Une relation ambigües L.32-44

- Le ton de Max change : il devient poli. Il appelle Ruth « Madame » (l. 32), il la vouvoie « vous
êtes mère » (l. 34). Il parle des enfants. Il pose des questions toujours construites de manière
familière car c’est un homme du peuple (il n’y a pas d’inversion verbe-sujet dans la syntaxe des
questions, juste une inflexion de voix montante), mais il semble écouter, pour une fois, les
réponses.

- Cependant, on remarque de la tendresse, à la fois dans les mots et dans les gestes. «  un petit
câlin et un petit baiser  » (l. 39). «  embrasser  » (l. 41), «  prendre ton vieux père dans tes bras.  »
(l. 41) «  tu l’aimes toujours ton vieux père  » (l. 43).
Max convertit l’insulte de Teddy « Il est vieux » (l. 23) en expression figée, affectueuse, « ton vieux
père » (l. 43).
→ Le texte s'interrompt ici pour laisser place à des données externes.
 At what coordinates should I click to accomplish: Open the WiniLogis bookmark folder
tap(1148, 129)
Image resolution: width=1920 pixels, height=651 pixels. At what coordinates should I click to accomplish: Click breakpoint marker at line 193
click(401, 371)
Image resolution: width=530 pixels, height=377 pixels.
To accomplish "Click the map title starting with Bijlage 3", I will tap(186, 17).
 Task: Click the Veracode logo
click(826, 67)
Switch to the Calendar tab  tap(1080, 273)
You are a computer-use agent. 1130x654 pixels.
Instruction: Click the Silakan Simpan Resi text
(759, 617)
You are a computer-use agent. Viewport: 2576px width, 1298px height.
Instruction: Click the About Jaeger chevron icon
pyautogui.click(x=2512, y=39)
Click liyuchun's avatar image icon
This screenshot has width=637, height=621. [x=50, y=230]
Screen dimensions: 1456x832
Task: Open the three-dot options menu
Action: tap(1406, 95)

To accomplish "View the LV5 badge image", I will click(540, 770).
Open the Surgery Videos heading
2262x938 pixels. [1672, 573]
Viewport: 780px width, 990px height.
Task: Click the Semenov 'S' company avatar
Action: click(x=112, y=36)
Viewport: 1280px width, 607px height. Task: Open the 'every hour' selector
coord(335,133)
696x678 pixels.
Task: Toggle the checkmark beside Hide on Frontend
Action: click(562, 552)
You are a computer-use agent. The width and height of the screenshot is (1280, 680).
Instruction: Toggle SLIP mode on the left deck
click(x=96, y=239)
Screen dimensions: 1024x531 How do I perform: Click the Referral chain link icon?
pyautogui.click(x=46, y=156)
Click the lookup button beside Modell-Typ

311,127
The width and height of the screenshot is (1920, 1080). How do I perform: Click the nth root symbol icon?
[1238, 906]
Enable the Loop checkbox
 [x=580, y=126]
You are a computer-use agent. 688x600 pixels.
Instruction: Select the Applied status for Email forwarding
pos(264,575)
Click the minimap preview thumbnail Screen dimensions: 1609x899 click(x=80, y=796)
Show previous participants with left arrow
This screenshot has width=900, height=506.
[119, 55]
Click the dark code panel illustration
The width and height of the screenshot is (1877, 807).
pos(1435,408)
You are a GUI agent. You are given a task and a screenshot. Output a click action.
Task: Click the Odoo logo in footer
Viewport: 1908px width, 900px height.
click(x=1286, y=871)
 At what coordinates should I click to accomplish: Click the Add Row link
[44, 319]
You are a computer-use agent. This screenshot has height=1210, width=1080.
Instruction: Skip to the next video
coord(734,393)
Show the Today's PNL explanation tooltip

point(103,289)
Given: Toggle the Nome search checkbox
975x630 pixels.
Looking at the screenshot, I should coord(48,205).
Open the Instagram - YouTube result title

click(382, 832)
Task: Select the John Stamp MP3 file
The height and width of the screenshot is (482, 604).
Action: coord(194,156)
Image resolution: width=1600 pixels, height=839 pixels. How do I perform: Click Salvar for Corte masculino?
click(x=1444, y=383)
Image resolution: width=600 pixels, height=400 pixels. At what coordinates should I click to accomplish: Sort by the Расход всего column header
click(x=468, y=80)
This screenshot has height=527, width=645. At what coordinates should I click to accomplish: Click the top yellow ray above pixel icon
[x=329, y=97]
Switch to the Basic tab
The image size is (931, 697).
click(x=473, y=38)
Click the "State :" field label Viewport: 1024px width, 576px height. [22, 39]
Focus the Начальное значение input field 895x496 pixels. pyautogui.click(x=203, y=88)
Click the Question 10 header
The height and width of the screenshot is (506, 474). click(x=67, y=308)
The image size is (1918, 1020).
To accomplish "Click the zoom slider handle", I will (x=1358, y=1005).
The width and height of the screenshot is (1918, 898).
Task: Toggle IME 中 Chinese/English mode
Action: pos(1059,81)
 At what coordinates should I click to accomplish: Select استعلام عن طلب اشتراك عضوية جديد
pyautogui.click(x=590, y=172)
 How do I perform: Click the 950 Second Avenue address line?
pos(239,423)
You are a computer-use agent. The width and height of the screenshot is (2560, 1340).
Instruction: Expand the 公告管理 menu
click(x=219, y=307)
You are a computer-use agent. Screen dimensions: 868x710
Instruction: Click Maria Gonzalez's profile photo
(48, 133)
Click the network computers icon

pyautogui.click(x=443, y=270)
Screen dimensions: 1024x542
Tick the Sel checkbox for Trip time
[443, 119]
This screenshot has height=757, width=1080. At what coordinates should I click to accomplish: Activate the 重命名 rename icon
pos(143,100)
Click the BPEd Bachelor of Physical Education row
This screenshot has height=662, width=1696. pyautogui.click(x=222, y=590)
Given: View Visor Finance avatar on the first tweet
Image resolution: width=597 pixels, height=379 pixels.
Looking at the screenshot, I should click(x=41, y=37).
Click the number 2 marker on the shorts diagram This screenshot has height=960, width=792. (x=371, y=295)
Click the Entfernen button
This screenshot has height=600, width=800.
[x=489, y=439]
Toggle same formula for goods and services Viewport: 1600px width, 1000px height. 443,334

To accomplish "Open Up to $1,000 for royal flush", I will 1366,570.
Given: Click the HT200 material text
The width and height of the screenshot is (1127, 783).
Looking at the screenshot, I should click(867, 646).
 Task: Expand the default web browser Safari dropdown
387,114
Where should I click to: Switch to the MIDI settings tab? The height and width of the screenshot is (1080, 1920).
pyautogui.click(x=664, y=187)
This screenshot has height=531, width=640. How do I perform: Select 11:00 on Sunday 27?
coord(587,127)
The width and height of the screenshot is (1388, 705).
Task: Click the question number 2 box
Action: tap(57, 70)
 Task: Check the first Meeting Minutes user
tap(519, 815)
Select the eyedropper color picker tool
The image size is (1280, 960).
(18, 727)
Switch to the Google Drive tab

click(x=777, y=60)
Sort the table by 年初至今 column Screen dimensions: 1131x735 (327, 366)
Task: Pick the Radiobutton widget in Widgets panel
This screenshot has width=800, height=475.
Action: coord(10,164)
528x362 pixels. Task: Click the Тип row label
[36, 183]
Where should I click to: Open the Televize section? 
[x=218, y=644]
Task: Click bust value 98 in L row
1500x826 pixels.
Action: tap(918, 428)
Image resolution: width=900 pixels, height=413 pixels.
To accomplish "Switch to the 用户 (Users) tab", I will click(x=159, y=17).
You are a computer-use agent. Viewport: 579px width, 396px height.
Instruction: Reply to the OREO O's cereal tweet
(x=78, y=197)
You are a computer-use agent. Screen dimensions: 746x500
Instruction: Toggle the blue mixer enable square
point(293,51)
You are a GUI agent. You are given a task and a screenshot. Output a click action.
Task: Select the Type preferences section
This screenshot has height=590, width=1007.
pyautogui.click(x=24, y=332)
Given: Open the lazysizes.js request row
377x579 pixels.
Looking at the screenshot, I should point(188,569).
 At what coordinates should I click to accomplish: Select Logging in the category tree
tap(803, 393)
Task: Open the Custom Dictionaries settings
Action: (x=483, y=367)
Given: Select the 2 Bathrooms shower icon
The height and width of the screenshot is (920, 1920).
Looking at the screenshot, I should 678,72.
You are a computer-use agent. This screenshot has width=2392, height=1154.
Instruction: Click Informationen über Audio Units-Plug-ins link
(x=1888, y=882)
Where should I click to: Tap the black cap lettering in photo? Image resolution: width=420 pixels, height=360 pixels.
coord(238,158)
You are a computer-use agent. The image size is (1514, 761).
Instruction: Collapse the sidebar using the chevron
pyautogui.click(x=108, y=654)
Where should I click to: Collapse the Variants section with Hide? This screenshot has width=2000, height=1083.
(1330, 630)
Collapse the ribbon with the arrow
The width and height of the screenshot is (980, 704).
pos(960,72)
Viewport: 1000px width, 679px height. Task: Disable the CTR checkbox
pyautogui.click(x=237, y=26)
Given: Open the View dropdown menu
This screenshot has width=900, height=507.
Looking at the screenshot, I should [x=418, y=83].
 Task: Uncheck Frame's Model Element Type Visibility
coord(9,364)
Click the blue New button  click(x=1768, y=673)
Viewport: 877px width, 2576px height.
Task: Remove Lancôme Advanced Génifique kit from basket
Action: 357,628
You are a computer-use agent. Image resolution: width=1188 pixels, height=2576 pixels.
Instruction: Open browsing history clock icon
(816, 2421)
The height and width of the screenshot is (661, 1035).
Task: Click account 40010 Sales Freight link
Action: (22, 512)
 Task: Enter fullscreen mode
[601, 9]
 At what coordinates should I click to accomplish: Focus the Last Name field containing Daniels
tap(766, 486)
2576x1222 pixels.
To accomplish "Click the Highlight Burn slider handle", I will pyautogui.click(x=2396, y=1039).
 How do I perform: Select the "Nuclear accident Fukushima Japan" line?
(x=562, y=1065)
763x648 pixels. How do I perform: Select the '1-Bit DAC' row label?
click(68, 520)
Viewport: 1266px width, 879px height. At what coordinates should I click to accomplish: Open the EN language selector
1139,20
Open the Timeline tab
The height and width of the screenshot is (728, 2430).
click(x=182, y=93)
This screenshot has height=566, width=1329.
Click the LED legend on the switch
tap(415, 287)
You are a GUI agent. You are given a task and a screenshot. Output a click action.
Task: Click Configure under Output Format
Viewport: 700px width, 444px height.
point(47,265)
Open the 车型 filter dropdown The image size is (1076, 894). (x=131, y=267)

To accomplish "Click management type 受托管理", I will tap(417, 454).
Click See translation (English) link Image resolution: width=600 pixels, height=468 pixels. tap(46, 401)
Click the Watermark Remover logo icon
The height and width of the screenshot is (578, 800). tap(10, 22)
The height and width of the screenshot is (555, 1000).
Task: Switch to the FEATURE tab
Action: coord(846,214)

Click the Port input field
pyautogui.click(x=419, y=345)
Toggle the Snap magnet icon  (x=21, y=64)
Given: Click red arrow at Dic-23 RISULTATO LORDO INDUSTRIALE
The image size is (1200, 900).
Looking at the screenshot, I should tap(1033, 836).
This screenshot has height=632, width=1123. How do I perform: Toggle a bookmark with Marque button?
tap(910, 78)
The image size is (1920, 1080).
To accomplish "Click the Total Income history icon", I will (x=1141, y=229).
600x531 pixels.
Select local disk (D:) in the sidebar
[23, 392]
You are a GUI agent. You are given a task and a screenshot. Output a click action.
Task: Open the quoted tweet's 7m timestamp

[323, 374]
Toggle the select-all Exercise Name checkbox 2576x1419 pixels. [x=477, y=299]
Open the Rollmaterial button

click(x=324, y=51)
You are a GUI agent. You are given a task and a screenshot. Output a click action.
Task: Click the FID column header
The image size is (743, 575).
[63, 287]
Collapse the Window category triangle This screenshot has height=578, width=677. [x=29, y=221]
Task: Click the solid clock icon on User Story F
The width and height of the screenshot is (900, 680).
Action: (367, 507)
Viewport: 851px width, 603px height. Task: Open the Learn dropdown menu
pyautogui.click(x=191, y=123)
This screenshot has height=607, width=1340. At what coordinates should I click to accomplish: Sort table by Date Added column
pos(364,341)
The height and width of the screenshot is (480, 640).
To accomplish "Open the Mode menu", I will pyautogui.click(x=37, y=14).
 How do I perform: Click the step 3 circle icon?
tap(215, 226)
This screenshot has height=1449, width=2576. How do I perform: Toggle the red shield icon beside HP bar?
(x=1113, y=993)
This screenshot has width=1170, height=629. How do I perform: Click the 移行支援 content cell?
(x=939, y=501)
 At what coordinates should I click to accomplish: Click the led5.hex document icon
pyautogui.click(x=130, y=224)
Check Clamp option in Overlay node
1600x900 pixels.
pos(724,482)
L’échange donne l’impression que le retour du fils prodigue se fait ici. « comme au
bon vieux temps. » (l. 39) Le temps n’a pas été discontinué et les êtres sont tels qu’ils se sont
quittés, semble-t-il.

- C’est bien ce qui se passe dans l’extrait où Max apparaît, au-delà de la figure partriarcale,
comme un petit tyran domestique dont tout le monde à peur. Ted ne parle pas pour défendre
sa femme, Lenny n’intervient pas, Joey se laisse terrasser, de même que l’oncle Sam se laisse
frapper par une canne.

- La menace vient également de quelque chose de plus profond. Chez Pinter, « la menace émane
des sous-sols et des profondeurs du moi dans une double acception topographique et
psychanalytique. » (Aloysia Rousseau). C’est la présence d’un élément féminin dans la « maison »
qui immédiatement a généré toute cette violence chez Max. Cette violence est le résultat de
sentiments complexe : désir (il siffle, semble attiré par Ruth), tabou et interdit (« j’ai jamais eu de
putain sous mon toit, auparavant. Depuis la mort de votre mère. » (l.17)). De cette tension naît
l’échange tel que nous l’avons décrit.